The Asperger's Association of New England [AANE], a nonprofit organization with more than 3,000 members, has written a letter to the APA committee in charge of revising autism diagnoses explaining that Asperger's should remain separate, said Dania Jekel, the association's executive director. The group is currently trying to mobilize other organizations to speak out and do what they can to see that the diagnosis remains in the DSM V.
"This is their identity, which is really being taken away," Jekel said. "If everybody's sort of lumped together, we're going to lose that."
AS provides an identity to a large and growing group of people.
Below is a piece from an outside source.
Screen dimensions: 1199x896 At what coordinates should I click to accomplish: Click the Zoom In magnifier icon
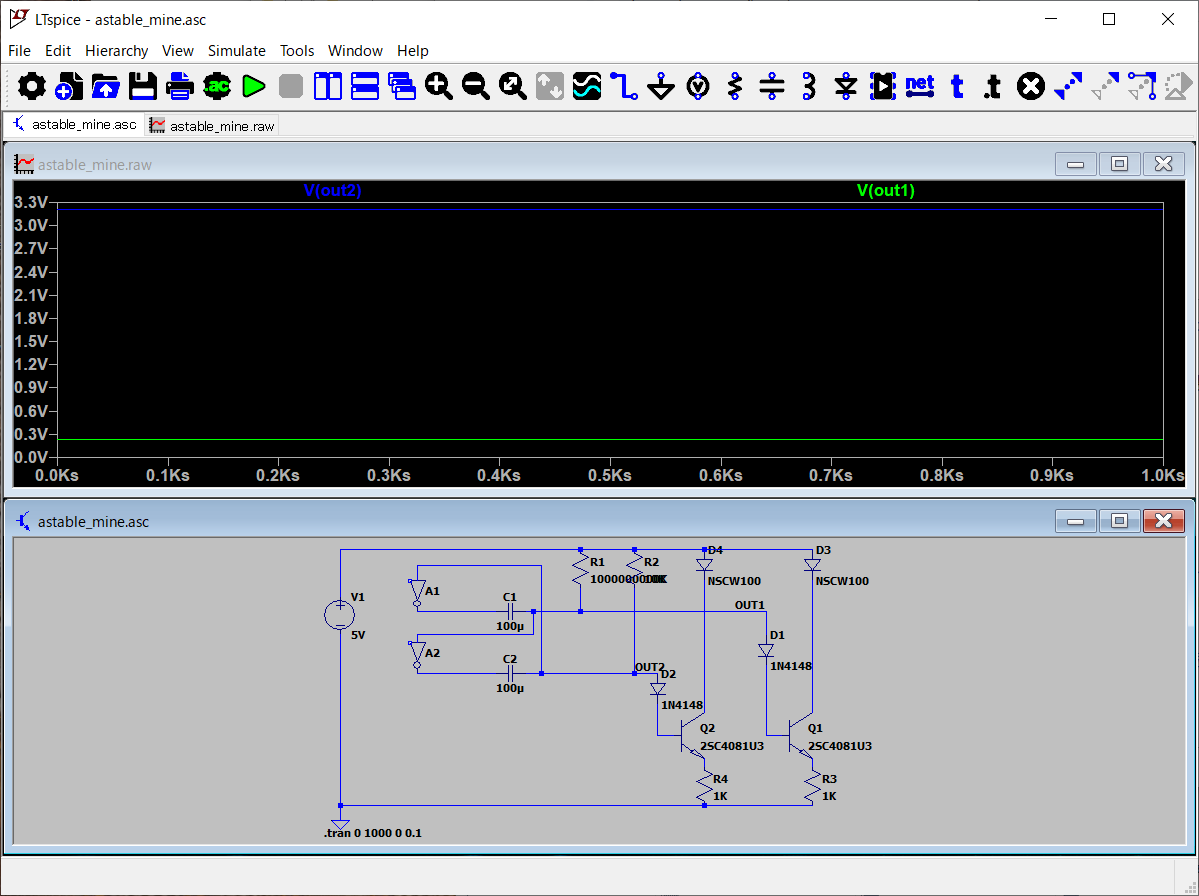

“Asperger Syndrome” has become an indispensible key to self-understanding and self-acceptance for a rapidly growing multitude of children, teens, and adults. The AS diagnosis allows them to grasp and accept their unique combination of strengths and challenges, to become effective self-advocates, and to develop more adaptive life strategies. In two short words, the AS diagnosis explains to people with AS why they struggle in life despite their considerable gifts. A host of adults have embraced this identity and found humor and beauty, compassion and courage in it. Removing Asperger’s from the DSM would cause a devastating loss to people with AS, who have built precious, hard-won identities around the term.
Having the AS nomenclature helps create invaluable community.
People with AS and their families tend to be marginalized in their communities. AS is the key to finding face-to-face and/or online communities of similar people—people who can really understand each other’s experiences, and can support each other on their journeys. The term “Asperger Syndrome” is what allows them to connect to others like them.